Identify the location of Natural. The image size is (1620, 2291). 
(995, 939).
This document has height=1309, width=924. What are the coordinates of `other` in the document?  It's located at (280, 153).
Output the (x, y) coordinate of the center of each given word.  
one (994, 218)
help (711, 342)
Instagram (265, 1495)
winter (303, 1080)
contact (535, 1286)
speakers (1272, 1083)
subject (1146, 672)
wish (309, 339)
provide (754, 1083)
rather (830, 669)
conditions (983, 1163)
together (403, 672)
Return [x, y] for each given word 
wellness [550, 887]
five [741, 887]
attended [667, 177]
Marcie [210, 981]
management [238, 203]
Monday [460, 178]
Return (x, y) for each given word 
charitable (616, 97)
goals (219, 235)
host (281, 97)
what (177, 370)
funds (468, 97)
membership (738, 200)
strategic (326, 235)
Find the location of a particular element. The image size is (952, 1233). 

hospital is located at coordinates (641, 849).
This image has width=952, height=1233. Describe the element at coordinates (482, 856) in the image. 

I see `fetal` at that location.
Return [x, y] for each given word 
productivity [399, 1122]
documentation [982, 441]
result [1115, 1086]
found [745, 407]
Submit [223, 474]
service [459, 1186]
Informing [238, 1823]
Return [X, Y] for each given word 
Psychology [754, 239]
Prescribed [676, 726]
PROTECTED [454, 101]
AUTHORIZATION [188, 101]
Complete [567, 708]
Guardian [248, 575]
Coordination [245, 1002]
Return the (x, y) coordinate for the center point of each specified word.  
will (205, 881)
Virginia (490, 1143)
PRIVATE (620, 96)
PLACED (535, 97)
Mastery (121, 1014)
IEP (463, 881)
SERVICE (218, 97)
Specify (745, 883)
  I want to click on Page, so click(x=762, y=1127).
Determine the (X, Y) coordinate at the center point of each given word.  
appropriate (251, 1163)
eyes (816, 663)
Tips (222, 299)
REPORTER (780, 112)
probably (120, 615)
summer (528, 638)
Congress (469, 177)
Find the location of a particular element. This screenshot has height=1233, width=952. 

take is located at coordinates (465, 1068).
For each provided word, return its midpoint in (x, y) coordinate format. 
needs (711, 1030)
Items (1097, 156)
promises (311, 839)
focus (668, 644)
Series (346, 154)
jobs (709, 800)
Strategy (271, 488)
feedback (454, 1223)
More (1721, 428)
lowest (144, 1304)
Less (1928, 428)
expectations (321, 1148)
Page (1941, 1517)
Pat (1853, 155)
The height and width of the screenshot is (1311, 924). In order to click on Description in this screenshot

• • • • • • •

Render every line of the records above as a JSON list of strings, one string per line, and omit blank lines.

**Reply to the exercise**
[
  "Identify the location of Natural. The image size is (1620, 2291). ",
  "(995, 939).",
  "This document has height=1309, width=924. What are the coordinates of `other` in the document?  It's located at (280, 153).",
  "Output the (x, y) coordinate of the center of each given word.  ",
  "one (994, 218)",
  "help (711, 342)",
  "Instagram (265, 1495)",
  "winter (303, 1080)",
  "contact (535, 1286)",
  "speakers (1272, 1083)",
  "subject (1146, 672)",
  "wish (309, 339)",
  "provide (754, 1083)",
  "rather (830, 669)",
  "conditions (983, 1163)",
  "together (403, 672)",
  "Return [x, y] for each given word ",
  "wellness [550, 887]",
  "five [741, 887]",
  "attended [667, 177]",
  "Marcie [210, 981]",
  "management [238, 203]",
  "Monday [460, 178]",
  "Return (x, y) for each given word ",
  "charitable (616, 97)",
  "goals (219, 235)",
  "host (281, 97)",
  "what (177, 370)",
  "funds (468, 97)",
  "membership (738, 200)",
  "strategic (326, 235)",
  "Find the location of a particular element. The image size is (952, 1233). ",
  "hospital is located at coordinates (641, 849).",
  "This image has width=952, height=1233. Describe the element at coordinates (482, 856) in the image. ",
  "I see `fetal` at that location.",
  "Return [x, y] for each given word ",
  "productivity [399, 1122]",
  "documentation [982, 441]",
  "result [1115, 1086]",
  "found [745, 407]",
  "Submit [223, 474]",
  "service [459, 1186]",
  "Informing [238, 1823]",
  "Return [X, Y] for each given word ",
  "Psychology [754, 239]",
  "Prescribed [676, 726]",
  "PROTECTED [454, 101]",
  "AUTHORIZATION [188, 101]",
  "Complete [567, 708]",
  "Guardian [248, 575]",
  "Coordination [245, 1002]",
  "Return the (x, y) coordinate for the center point of each specified word.  ",
  "will (205, 881)",
  "Virginia (490, 1143)",
  "PRIVATE (620, 96)",
  "PLACED (535, 97)",
  "Mastery (121, 1014)",
  "IEP (463, 881)",
  "SERVICE (218, 97)",
  "Specify (745, 883)",
  "  I want to click on Page, so click(x=762, y=1127).",
  "Determine the (X, Y) coordinate at the center point of each given word.  ",
  "appropriate (251, 1163)",
  "eyes (816, 663)",
  "Tips (222, 299)",
  "REPORTER (780, 112)",
  "probably (120, 615)",
  "summer (528, 638)",
  "Congress (469, 177)",
  "Find the location of a particular element. This screenshot has height=1233, width=952. ",
  "take is located at coordinates (465, 1068).",
  "For each provided word, return its midpoint in (x, y) coordinate format. ",
  "needs (711, 1030)",
  "Items (1097, 156)",
  "promises (311, 839)",
  "focus (668, 644)",
  "Series (346, 154)",
  "jobs (709, 800)",
  "Strategy (271, 488)",
  "feedback (454, 1223)",
  "More (1721, 428)",
  "lowest (144, 1304)",
  "Less (1928, 428)",
  "expectations (321, 1148)",
  "Page (1941, 1517)",
  "Pat (1853, 155)",
  "The height and width of the screenshot is (1311, 924). In order to click on Description in this screenshot"
]